• **Directive**
Find every line in the records below that contains the string "with", and copy each of those lines.

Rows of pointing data
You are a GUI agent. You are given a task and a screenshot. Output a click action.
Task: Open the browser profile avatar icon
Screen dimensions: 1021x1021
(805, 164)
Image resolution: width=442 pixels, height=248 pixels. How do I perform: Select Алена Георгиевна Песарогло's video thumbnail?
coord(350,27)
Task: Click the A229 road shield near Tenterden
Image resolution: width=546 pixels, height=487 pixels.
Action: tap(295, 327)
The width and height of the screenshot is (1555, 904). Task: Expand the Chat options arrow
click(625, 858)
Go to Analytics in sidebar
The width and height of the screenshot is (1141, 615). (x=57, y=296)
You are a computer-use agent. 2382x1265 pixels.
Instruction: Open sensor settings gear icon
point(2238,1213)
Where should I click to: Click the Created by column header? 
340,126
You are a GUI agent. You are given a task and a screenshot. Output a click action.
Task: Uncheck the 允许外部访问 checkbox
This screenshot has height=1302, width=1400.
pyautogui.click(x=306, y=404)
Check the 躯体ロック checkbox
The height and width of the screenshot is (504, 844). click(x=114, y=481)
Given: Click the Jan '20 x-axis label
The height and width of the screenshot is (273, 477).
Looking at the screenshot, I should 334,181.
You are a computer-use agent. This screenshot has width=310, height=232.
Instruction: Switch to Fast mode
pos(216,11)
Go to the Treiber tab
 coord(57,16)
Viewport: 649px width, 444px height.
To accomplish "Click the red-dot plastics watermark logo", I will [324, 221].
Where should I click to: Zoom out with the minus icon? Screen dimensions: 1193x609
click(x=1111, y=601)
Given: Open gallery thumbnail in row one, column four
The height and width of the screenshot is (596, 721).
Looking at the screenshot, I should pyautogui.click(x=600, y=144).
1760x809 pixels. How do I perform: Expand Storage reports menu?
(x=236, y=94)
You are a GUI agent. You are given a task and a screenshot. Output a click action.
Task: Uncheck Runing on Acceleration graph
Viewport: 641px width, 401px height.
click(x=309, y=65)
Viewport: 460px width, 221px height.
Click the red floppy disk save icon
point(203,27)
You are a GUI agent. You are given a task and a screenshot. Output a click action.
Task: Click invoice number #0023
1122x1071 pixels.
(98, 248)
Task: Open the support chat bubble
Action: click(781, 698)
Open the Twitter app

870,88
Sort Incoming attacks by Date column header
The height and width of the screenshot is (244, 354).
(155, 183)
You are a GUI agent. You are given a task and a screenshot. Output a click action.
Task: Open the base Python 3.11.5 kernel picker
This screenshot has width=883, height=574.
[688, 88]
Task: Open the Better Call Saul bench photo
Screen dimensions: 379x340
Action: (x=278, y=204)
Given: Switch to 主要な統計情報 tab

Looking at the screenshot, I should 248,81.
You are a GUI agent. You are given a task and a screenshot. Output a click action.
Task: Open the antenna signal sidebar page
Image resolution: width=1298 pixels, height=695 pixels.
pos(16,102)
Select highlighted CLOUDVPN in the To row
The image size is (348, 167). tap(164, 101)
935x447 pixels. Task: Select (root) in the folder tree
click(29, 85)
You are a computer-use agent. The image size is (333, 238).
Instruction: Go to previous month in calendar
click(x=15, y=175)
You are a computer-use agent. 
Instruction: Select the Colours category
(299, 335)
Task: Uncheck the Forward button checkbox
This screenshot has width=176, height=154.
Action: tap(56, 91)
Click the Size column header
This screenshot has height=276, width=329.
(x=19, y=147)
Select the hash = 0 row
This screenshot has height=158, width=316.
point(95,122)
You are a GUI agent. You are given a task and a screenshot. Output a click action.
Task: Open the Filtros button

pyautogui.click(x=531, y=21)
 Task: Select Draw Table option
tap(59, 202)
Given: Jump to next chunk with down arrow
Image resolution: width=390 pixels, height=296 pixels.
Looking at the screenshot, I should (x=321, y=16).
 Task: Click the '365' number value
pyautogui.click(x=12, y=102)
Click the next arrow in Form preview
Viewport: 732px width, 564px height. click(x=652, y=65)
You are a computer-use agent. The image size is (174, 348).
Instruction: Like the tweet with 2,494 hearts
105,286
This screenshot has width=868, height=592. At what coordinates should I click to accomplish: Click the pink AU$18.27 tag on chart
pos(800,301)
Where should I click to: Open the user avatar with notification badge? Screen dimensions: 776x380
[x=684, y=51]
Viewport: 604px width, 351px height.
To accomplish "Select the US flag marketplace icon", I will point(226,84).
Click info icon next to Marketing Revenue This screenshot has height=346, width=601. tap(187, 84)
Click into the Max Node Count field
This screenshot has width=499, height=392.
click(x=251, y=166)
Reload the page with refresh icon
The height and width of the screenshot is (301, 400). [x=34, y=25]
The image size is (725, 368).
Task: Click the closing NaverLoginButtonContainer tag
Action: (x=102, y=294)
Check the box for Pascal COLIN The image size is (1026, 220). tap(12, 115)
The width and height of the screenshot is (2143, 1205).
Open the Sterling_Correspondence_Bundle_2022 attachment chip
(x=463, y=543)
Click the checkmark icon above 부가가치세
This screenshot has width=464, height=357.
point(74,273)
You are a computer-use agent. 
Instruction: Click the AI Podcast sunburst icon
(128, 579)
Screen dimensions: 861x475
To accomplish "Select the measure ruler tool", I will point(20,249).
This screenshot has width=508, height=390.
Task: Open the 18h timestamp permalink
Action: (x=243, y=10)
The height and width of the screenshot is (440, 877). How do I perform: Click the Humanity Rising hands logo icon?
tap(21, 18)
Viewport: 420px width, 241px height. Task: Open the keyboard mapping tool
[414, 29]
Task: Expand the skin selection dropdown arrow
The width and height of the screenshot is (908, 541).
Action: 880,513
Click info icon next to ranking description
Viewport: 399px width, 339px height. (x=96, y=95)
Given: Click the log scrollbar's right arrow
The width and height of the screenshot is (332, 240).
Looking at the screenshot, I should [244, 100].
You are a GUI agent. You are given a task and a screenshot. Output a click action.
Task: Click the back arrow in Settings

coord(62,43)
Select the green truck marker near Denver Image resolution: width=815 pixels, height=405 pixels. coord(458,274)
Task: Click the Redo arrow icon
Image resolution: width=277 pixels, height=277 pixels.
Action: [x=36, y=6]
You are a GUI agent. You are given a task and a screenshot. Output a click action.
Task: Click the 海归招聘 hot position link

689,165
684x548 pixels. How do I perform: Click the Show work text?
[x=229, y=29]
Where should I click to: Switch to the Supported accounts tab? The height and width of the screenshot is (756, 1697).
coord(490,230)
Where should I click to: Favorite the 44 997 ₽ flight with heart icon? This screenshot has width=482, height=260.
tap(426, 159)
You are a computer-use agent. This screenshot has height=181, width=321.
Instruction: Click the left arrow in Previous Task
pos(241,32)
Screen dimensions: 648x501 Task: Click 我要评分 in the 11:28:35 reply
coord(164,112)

• **Reply to the exercise**
Where should I click to: Zoom out with the minus icon? Screen dimensions: 1193x609
Given: Jump to next chunk with down arrow
Instruction: Like the tweet with 2,494 hearts
Where should I click to: Open the user avatar with notification badge? Screen dimensions: 776x380
Reload the page with refresh icon
Where should I click to: Favorite the 44 997 ₽ flight with heart icon? This screenshot has width=482, height=260.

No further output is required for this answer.